- _Selected text_:
>>>>>
Because having a separate set of filters for each lens is insane?  Although, this could be their plan exactly ... 
It may be reasonable for professional grade optics, but not for $100~$200 lens. If they can put a 49mm thread instead of 25mm, then not making it 52mm or 58mm is just offensive.


----------



## ahsanford (May 7, 2015)

ecka said:


> Because having a separate set of filters for each lens is insane?  Although, this could be their plan exactly ...
> It may be reasonable for professional grade optics, but not for $100~$200 lens. If they can put a 49mm thread instead of 25mm, then not making it 52mm or 58mm is just offensive.



This is one reason of many why my 50 f/1.4 keeps getting used and my 40 f/2.8 does not.

- A


----------



## ecka (May 7, 2015)

ahsanford said:


> ecka said:
> 
> 
> > Because having a separate set of filters for each lens is insane?  Although, this could be their plan exactly ...
> ...



I've got an adapter (52-to-58) for mine . I like using CPL and it works fine.


----------



## slclick (May 7, 2015)

ahsanford said:


> ecka said:
> 
> 
> > Because having a separate set of filters for each lens is insane?  Although, this could be their plan exactly ...
> ...



Funny, as soon as I got my 40 Pancake I stopped using my 50 1.4. It had nothing to do with filters and everything to do with IQ.


----------



## traveller (May 7, 2015)

Small, light, cheap and probably excellent performance (if maybe not quite up to Sigma 50mm f1.4 Art standards).

Bravo Canon, this is just the kind of lens that most people need. I'm almost certain to buy one to keep in my jacket pocket (not that I wear a jacket much in the country I currently live in  ). This is the sort of lens that Canon needs to make more of, if they aim to fight off the competition. 

Canon seems to be developing three lens lines, the L-series, the non-L USM and the STM series. They finally seem to be releasing some interesting low end lenses, rather than just endless kit zoom updates. Maybe they are realizing that this is where the real danger from mirrorless cameras _*systems*_ is coming from?


----------



## Etienne (May 7, 2015)

NorbR said:


> Proscribo said:
> 
> 
> > ajfotofilmagem said:
> ...



85 1.8 Stabilized ! Thanks for the info, you've just re-energized my interest in the Sony A7 system! 

Sony is starting to come out with nice looking lenses.
16-35 f/4 IS
an innovative 28mm that converts to 21mm and fisheye
A couple of good 50mm primes
And now a stabilized 85 1.8!


----------



## traveller (May 7, 2015)

Etienne said:


> NorbR said:
> 
> 
> > Proscribo said:
> ...



Soon, all lenses will be stabilised on the Sony system because of IBIS (as the internet now calls it -and there was me thinking that an Ibis was a bird, like an Otus apparently!).
<<<<<
- _Written tasks_:
1 > Translate this sentence from the lens forum thread into Spanish: "Sony is starting to come out with nice looking lenses."
2 > According to the lens forum thread, which three lens lines does Canon seem to be developing?
3 > Carry on the lens forum thread from the point where it stops.

- _Data shown_:
>>>>>
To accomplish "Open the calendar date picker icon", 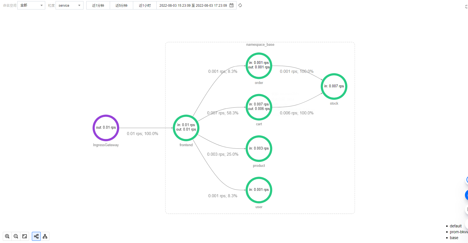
<<<<<
- _Outputs in order_:
1 > Sony está empezando a sacar objetivos de buen aspecto.

2 > The L-series, the non-L USM and the STM series.

3 >
On a serious note, the fact that Sigma, Tamron and Zeiss are now making lenses that directly compete with the OEM versions must be a serious concern to all the camera manufacturers. How long before AF versions of Zeiss' ZE and ZF lines come out?


----------



## slclick (May 7, 2015)

What's the guess on the elements and their coatings as they might differentiate from the 1990 flavor? It's still 6 elements in 5 groups. I know it will be built sturdier and most likely focus faster and quieter but optically, I wonder if there will be significant improvements.


----------



## Sporgon (May 7, 2015)

ecka said:


> Next stop - 62mm?
> :



Yes ! Bring on 62mm. I've loads from my Nikon days. 



slclick said:


> What's the guess on the elements and their coatings as they might differentiate from the 1990 flavor? It's still 6 elements in 5 groups. I know it will be built sturdier and most likely focus faster and quieter but optically, I wonder if there will be significant improvements.



There's just a slim chance they may radius surfaces of the two elements that are joined to form the only two element group. This would give a much better 'render' or 'draw' to the focus / out of focus. However it used to be very expensive to do; maybe modern manufacturing techniques have made it possible at a lower cost. Neither the current 50/1.4 or the 50/1.8 has this. 

If they can make this lens sharp at 1.8 then I think it will all but replace the 50/1.4 anyway. 

However from what I have seen of the design I would guess it's going to have pretty chronic vignetting at f1.8.


----------



## ajfotofilmagem (May 7, 2015)

slclick said:


> What's the guess on the elements and their coatings as they might differentiate from the 1990 flavor? It's still 6 elements in 5 groups. I know it will be built sturdier and most likely focus faster and quieter but optically, I wonder if there will be significant improvements.


As the number of optical elements is equal to the former 50 F1.8 Canon would have to refine the quality of glass with low dispersion, for example. The modern coatings also contribute to a better contrast, color, and light transmission. More diaphragm blades can improve Bokeh.

Put it all together with a fast focus motor, accurate and quiet and you have a decent upgrade to the plastic fantastic.


----------



## slclick (May 7, 2015)

Sporgon said:


> ecka said:
> 
> 
> > Next stop - 62mm?
> ...



Source for where you saw the design?


----------



## Sporgon (May 7, 2015)

slclick said:


> Sporgon said:
> 
> 
> > ecka said:
> ...



Just looking at the exterior pictures from the original website; the front element is a very small diameter for a 50 mm f/1.8 lens if the filter size really is 49mm. Keeping the forward elements small in diameter will help with producing a sharp image wide open at a reasonable cost, but the downside will be vignetting - I guess.


----------



## ahsanford (May 7, 2015)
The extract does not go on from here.